The Development of the Port City
Following the dedication of Caesarea, Herod began to truly shape the future of the city. He began to construct a massive harbor, and like many Roman cities at the time, he incorporated bathhouses, markets, storerooms, public buildings, roads, and even temples dedicated to Rome and to Caesar Augustus. At one point, the city held gladiator games and other sporting events in a theatre on the Mediterranean Sea. Caesarea was considered a cultural hub in those days. This changed in the Byzantine period when the city was used mostly for commercial trade.
A Christian Holy Place
Although Caesarea has a very long and extensive history, it is most well-known to Christians for being the place where Pontius Pilate ruled during the time of Jesus. It is the very site where a Roman by the name of Cornelius was persuaded by Simon Peter to believe in the miracles of Jesus.
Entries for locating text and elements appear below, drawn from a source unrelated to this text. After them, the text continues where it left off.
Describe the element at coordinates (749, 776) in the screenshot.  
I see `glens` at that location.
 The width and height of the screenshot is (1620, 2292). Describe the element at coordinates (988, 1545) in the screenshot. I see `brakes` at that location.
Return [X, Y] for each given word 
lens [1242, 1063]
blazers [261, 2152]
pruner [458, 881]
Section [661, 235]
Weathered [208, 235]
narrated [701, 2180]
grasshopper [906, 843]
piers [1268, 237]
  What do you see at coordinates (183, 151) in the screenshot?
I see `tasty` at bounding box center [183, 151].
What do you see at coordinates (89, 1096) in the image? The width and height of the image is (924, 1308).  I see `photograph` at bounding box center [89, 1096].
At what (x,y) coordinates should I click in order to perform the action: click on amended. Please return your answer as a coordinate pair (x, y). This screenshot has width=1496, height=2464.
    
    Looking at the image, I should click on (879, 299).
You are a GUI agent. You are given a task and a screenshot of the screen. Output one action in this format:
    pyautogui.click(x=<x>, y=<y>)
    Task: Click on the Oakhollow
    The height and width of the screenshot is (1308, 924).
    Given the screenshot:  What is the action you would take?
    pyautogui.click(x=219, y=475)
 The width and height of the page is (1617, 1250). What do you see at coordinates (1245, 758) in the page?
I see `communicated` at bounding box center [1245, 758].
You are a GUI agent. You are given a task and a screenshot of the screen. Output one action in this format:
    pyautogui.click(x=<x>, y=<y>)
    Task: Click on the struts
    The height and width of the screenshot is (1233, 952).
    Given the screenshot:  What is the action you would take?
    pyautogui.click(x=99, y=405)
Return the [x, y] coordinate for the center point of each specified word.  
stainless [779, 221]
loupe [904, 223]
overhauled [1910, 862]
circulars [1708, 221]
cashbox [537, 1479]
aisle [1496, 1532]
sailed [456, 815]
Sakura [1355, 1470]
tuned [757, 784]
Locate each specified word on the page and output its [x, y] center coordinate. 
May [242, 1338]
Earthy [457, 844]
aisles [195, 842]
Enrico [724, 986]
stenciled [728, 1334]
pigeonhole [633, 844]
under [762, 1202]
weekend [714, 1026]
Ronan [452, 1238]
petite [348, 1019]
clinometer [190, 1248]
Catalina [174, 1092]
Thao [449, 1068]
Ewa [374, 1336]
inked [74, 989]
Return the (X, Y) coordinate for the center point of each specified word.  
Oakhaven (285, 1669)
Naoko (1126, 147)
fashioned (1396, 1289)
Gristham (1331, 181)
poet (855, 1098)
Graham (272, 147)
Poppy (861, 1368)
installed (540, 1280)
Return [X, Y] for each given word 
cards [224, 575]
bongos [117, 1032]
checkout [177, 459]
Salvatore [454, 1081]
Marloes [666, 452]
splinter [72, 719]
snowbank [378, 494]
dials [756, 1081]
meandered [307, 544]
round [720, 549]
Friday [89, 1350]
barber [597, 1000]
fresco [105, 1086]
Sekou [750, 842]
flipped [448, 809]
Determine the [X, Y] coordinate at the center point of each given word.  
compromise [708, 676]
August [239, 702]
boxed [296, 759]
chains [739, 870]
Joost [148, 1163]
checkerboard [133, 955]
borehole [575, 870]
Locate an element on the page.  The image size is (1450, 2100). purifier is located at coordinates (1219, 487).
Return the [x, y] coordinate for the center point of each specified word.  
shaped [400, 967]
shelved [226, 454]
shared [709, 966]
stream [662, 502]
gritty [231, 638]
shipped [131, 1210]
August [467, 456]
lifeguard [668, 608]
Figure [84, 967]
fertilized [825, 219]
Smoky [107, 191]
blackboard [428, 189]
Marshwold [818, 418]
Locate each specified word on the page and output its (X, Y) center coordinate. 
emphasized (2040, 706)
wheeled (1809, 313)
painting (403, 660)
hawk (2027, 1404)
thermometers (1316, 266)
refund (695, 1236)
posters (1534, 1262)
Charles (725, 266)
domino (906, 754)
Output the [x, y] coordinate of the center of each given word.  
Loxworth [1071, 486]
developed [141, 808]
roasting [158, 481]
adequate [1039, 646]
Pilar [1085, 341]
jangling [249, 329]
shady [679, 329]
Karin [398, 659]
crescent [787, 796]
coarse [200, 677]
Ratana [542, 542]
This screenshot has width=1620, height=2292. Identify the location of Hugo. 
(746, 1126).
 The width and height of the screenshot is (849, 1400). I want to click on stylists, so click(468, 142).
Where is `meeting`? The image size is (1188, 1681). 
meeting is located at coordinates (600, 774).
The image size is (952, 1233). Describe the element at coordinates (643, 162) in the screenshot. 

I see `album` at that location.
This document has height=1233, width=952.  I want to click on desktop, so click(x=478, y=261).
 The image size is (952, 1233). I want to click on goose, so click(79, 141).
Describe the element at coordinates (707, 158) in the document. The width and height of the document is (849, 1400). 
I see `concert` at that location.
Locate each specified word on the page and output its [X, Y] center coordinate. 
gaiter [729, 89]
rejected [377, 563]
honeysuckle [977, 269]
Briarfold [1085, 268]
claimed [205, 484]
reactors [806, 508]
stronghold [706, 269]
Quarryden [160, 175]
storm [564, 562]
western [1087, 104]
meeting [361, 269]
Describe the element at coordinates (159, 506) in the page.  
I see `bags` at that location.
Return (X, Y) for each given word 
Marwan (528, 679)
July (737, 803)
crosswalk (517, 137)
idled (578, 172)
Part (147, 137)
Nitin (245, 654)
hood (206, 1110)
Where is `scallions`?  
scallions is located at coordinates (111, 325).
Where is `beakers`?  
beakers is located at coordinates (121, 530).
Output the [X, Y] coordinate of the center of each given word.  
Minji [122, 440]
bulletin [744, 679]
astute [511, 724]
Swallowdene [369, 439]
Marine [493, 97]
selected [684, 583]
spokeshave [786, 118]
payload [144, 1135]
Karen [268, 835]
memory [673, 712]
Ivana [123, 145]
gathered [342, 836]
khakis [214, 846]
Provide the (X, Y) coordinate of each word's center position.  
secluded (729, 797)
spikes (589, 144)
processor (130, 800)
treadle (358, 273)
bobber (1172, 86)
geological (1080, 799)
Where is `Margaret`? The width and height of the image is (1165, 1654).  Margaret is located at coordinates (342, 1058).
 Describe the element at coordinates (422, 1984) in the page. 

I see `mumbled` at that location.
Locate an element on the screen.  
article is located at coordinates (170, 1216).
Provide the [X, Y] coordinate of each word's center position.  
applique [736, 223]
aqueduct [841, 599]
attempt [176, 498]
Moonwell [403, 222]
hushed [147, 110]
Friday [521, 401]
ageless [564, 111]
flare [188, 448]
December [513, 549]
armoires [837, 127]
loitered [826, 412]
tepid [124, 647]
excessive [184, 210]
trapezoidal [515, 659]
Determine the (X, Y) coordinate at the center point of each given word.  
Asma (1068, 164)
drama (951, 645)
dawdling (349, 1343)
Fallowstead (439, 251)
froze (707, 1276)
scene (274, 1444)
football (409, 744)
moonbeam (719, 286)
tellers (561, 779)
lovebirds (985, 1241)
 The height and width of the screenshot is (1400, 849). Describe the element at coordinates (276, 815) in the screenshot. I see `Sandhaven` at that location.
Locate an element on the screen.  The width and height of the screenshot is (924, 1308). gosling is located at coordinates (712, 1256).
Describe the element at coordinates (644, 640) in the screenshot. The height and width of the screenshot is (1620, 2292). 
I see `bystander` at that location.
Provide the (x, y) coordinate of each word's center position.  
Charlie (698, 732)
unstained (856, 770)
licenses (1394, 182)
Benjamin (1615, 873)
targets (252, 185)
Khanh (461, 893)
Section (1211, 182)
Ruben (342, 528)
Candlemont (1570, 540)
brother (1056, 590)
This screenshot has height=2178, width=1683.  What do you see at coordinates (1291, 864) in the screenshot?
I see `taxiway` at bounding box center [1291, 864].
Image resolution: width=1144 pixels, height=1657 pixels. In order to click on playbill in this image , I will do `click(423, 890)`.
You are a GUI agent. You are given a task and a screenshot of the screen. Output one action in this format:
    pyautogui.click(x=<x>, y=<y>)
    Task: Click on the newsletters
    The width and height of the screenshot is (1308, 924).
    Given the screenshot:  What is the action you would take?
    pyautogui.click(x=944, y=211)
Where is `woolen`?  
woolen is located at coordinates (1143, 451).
Paul was imprisoned for three years within the city, and it became a very important hub for Christian learning in the 3rd and 4th centuries, later becoming a huge center for the Christian Roman Empire.
The Fall of Caesarea
Of course, all good things come to an end, Caesarea became the very last city in Palestine to fall to Muslim invaders. Later, when the Muslims left Arabia and moved across the Middle East, the land of Israel was generally considered abandoned and neglected. The Crusaders captured it in 1099 but lost it to Saladin in 1187, and the Jewish community there dwindled into near nonexistence. Later, Louis IX reconstructed the city between 1251 and 1252, but it fell to Baybars, a sultan of Egypt, who destroyed it. Caesarea lay in ruins unit 1884, but it was resettled in 1884 by a group of Muslim refugees out of Bosnia, who established a fishing village there. In 1948, during the War for Independence, it was abandoned once again.
Like many cities in Israel, Caesarea has a rich past and interesting history. The Amphitheatre, built back in Roman times, hosts shows and events to this day. There are many relics around the city that remain, though many have been reclaimed and are now farms, homes, or places of worship.